* Start *

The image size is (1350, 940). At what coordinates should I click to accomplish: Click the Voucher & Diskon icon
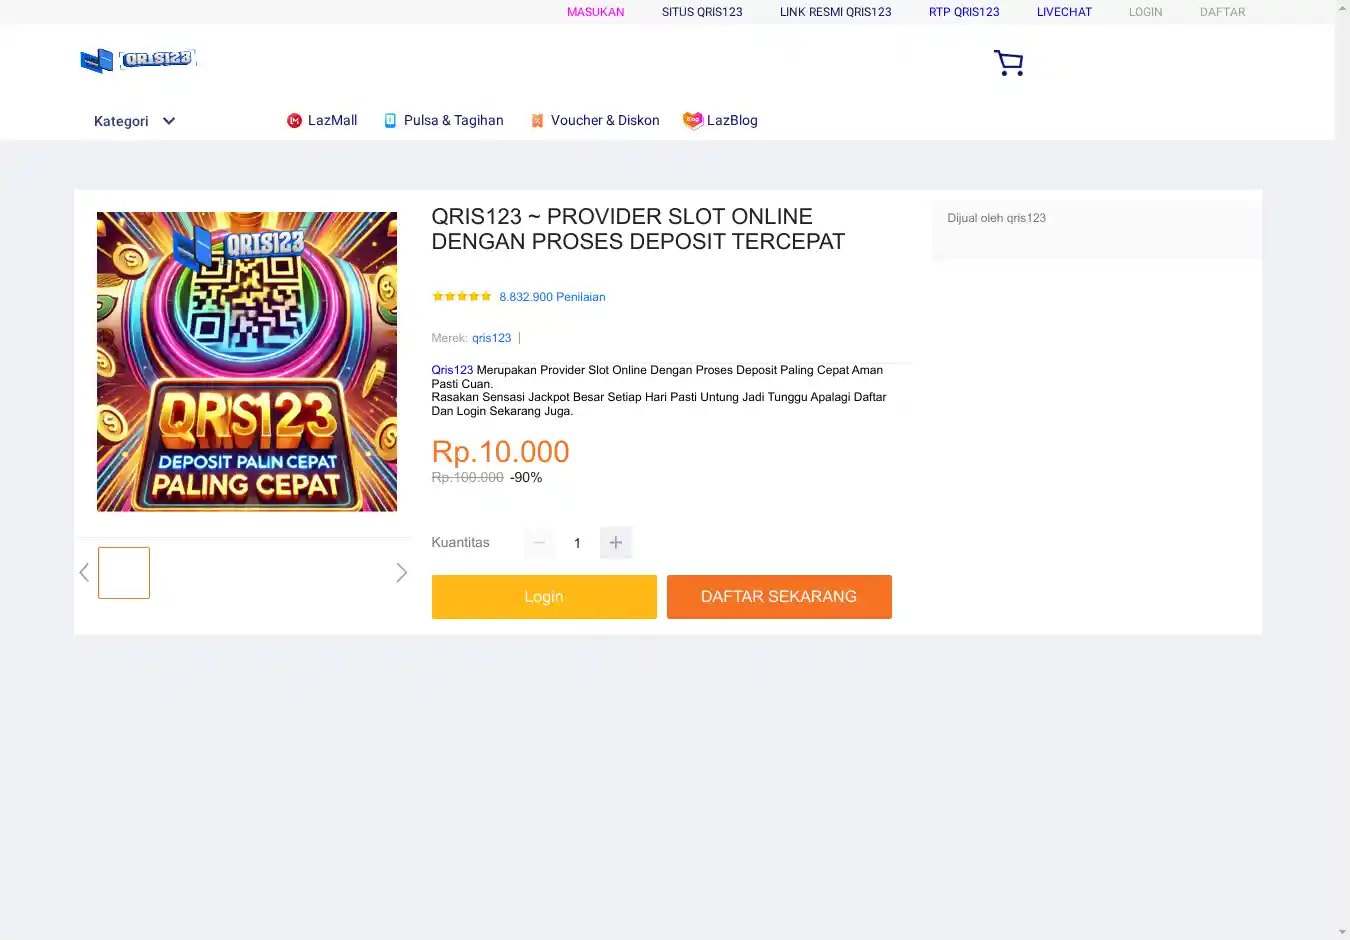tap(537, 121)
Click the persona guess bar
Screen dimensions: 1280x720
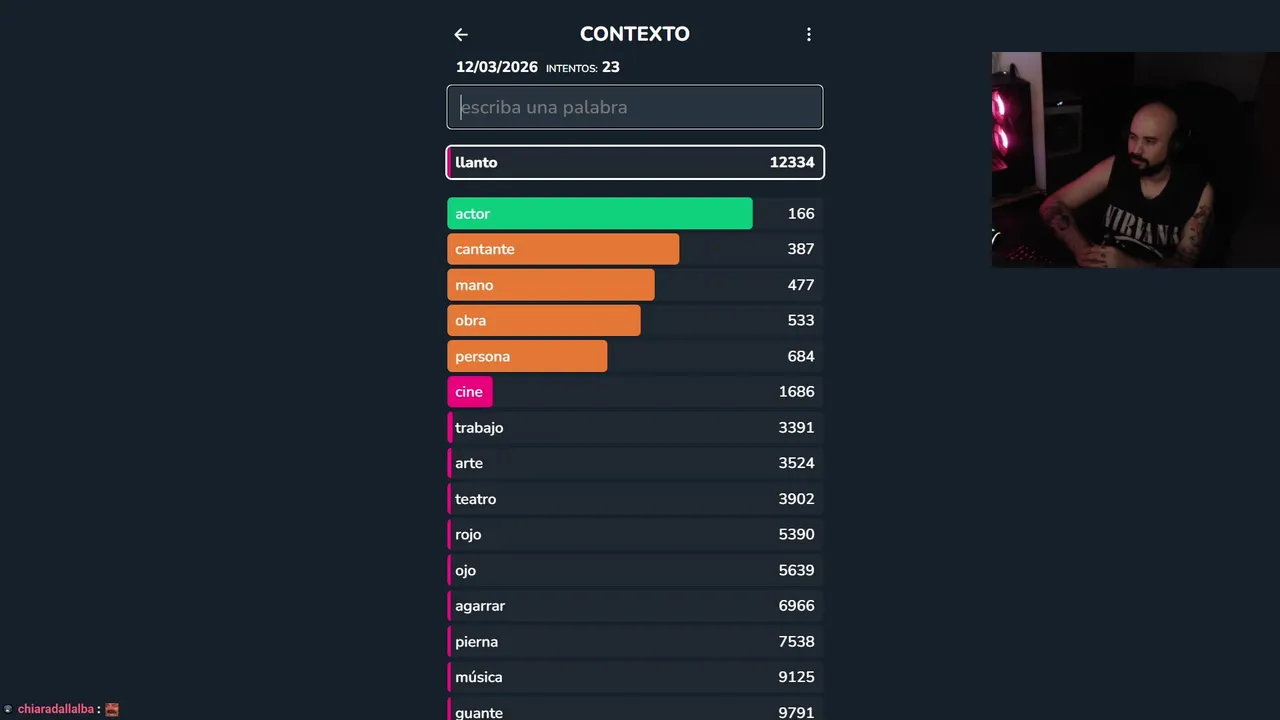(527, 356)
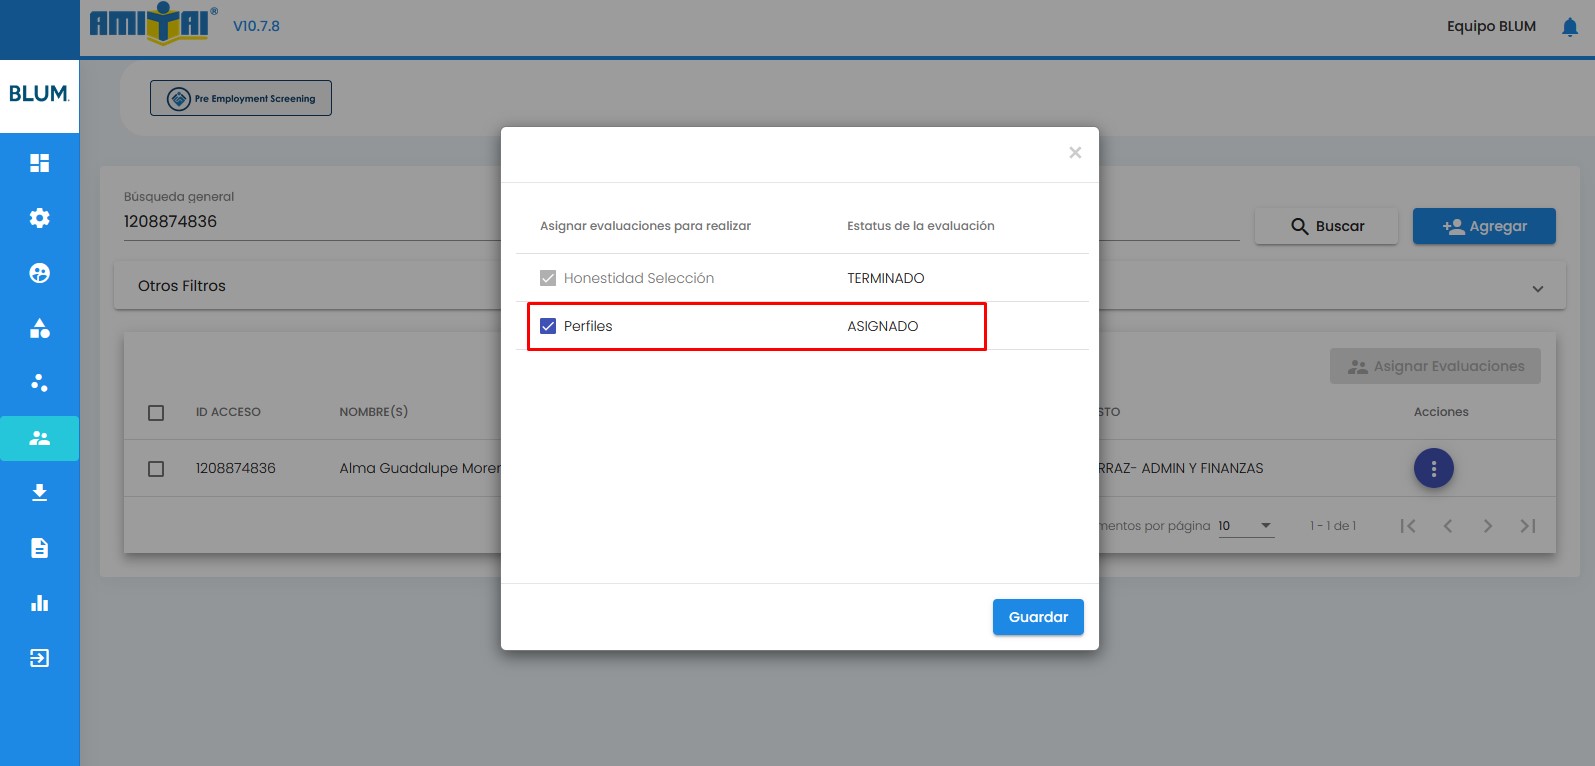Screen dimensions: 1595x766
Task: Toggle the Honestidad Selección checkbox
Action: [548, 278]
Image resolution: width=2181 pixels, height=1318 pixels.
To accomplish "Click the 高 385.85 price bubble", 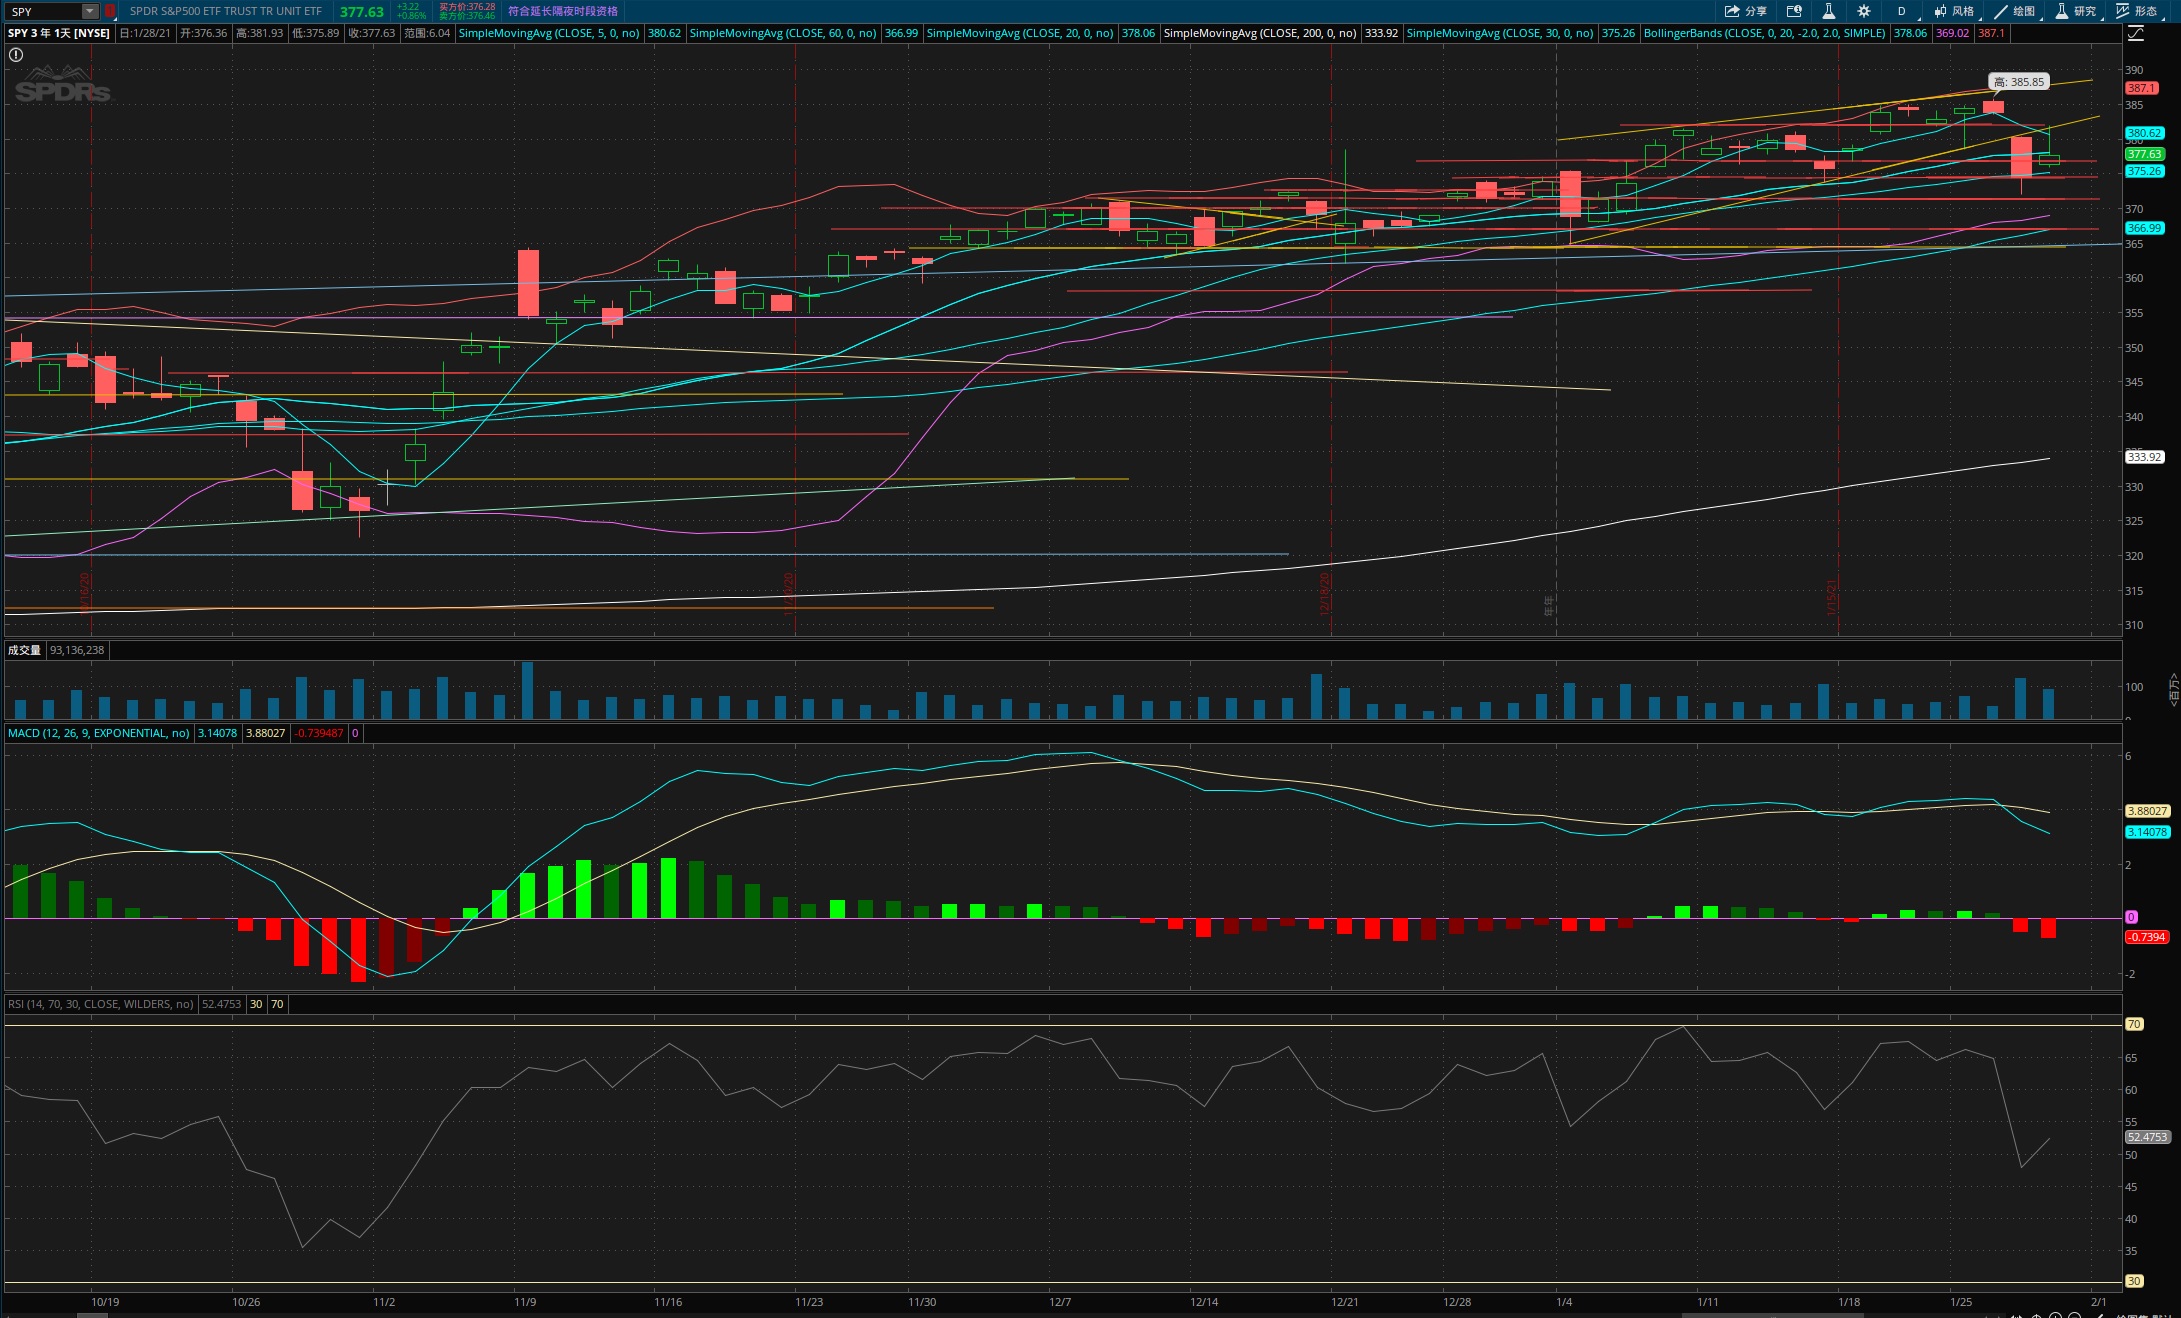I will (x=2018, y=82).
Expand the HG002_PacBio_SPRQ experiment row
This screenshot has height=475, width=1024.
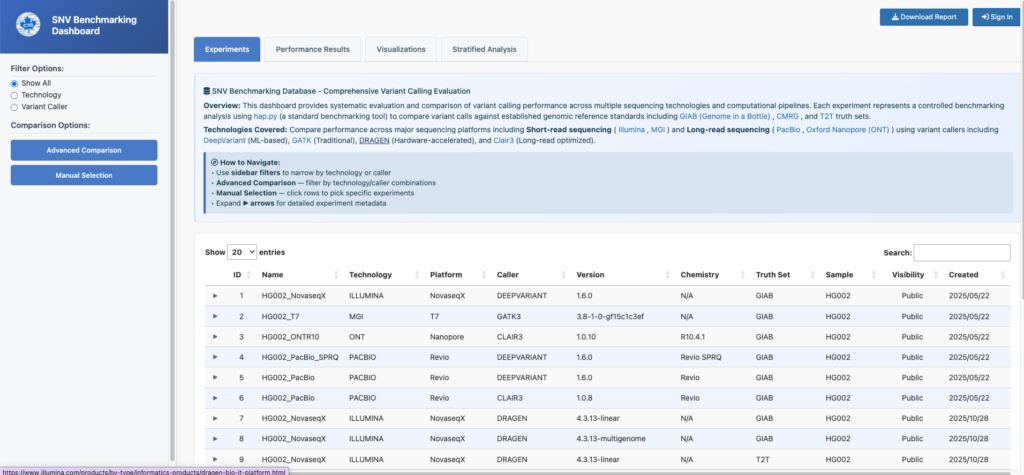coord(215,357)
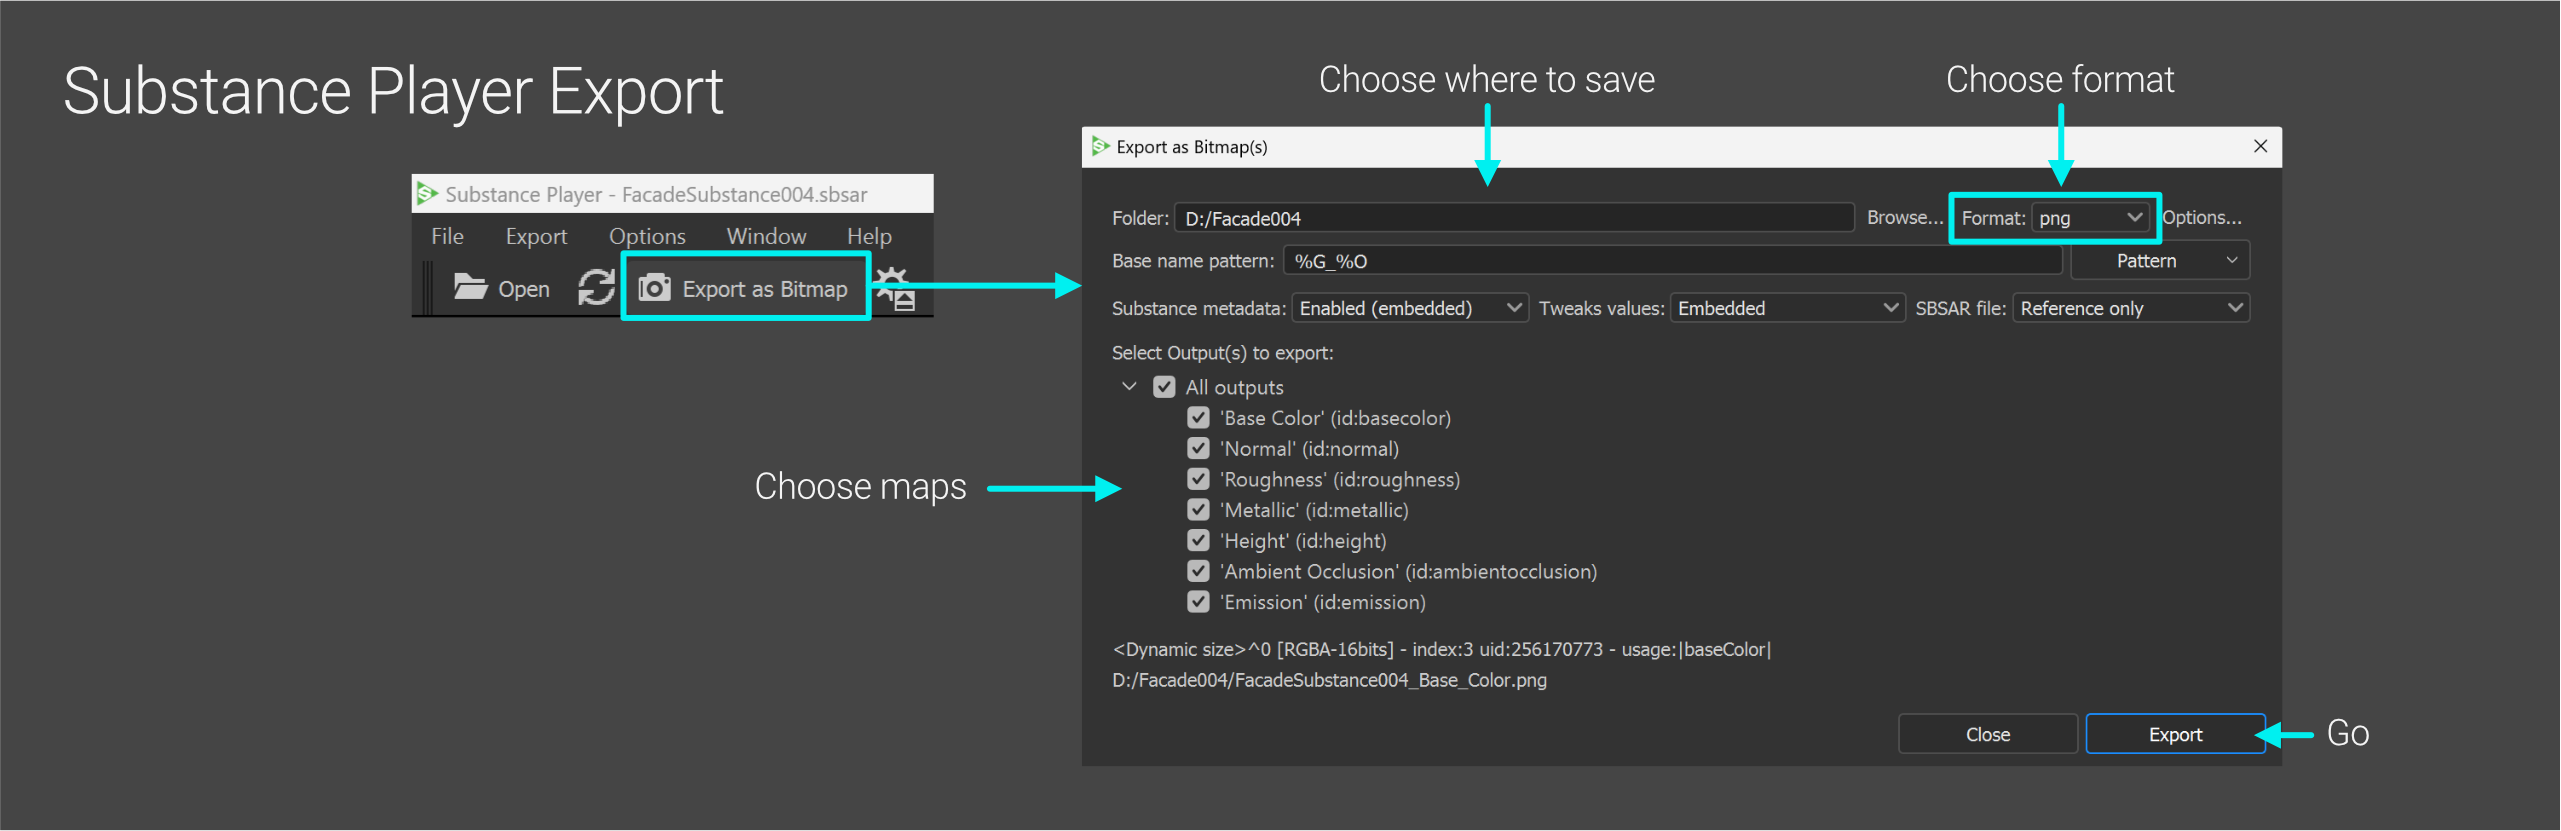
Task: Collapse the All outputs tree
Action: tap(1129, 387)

* End *

Task statement: Reproduce the records without alteration, beginning with the line that contains "Expand the HG002_PacBio_SPRQ experiment row" and continuing through the final line of the records, with both ends included. Omit the pictures from your reproduction.

Task answer:
Expand the HG002_PacBio_SPRQ experiment row
This screenshot has height=475, width=1024.
coord(215,357)
Task: Collapse the All outputs tree
Action: tap(1129, 387)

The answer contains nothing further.